◆ **TASK DIRECTIONS**:
A verbatim copy of the full data, with no pictures, is the expected answer.

== INFORMATION SUPPLIED

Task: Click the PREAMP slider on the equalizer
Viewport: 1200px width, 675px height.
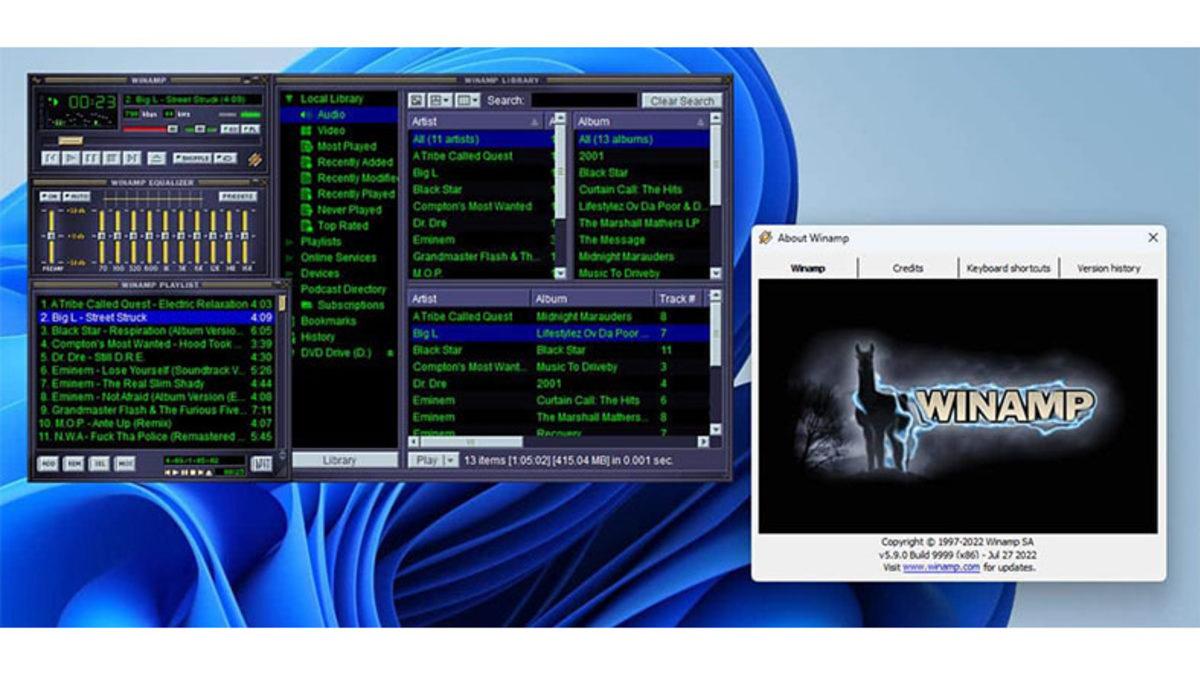Action: pos(51,234)
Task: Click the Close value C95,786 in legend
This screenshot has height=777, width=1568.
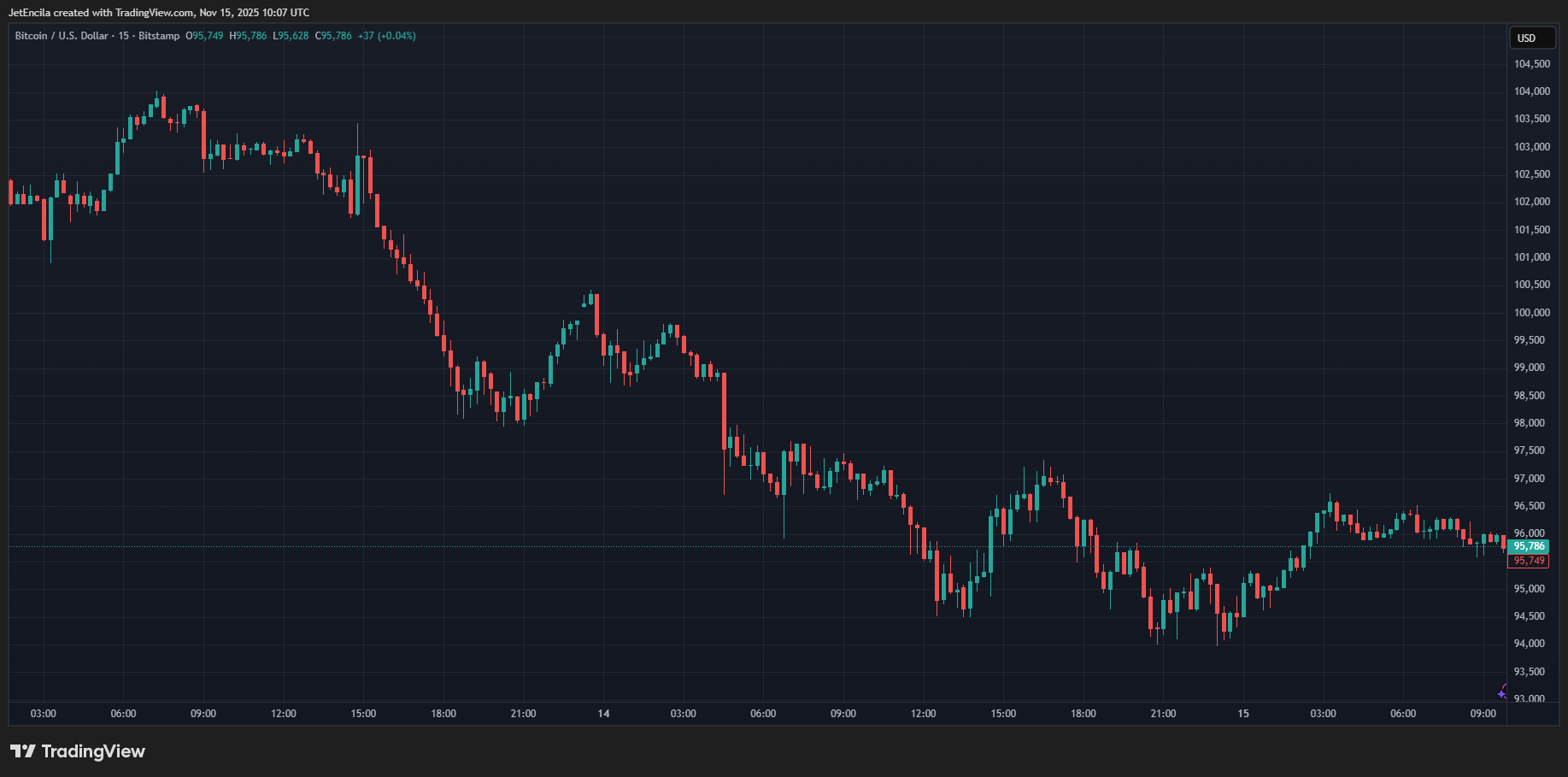Action: tap(333, 36)
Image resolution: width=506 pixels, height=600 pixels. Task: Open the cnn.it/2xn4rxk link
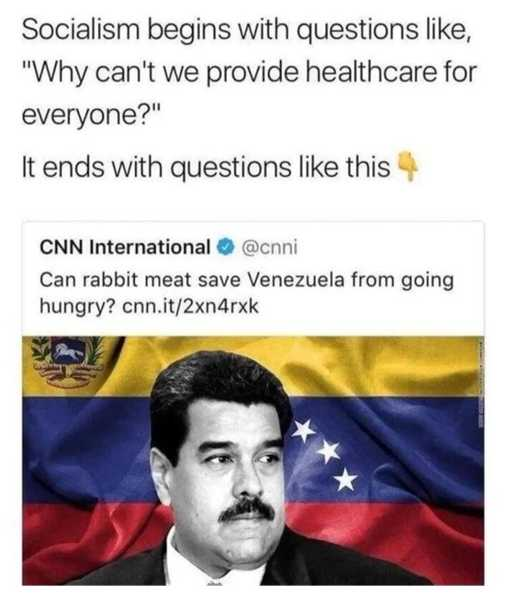pos(190,307)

====

◆ **RESULT OF THE TASK**:
Task: Click the PREAMP slider on the equalizer
Viewport: 1200px width, 675px height.
Action: pos(51,234)
Task: Click the Close value C95,786 in legend
This screenshot has height=777, width=1568.
Action: tap(333, 36)
Image resolution: width=506 pixels, height=600 pixels. Task: Open the cnn.it/2xn4rxk link
pos(190,307)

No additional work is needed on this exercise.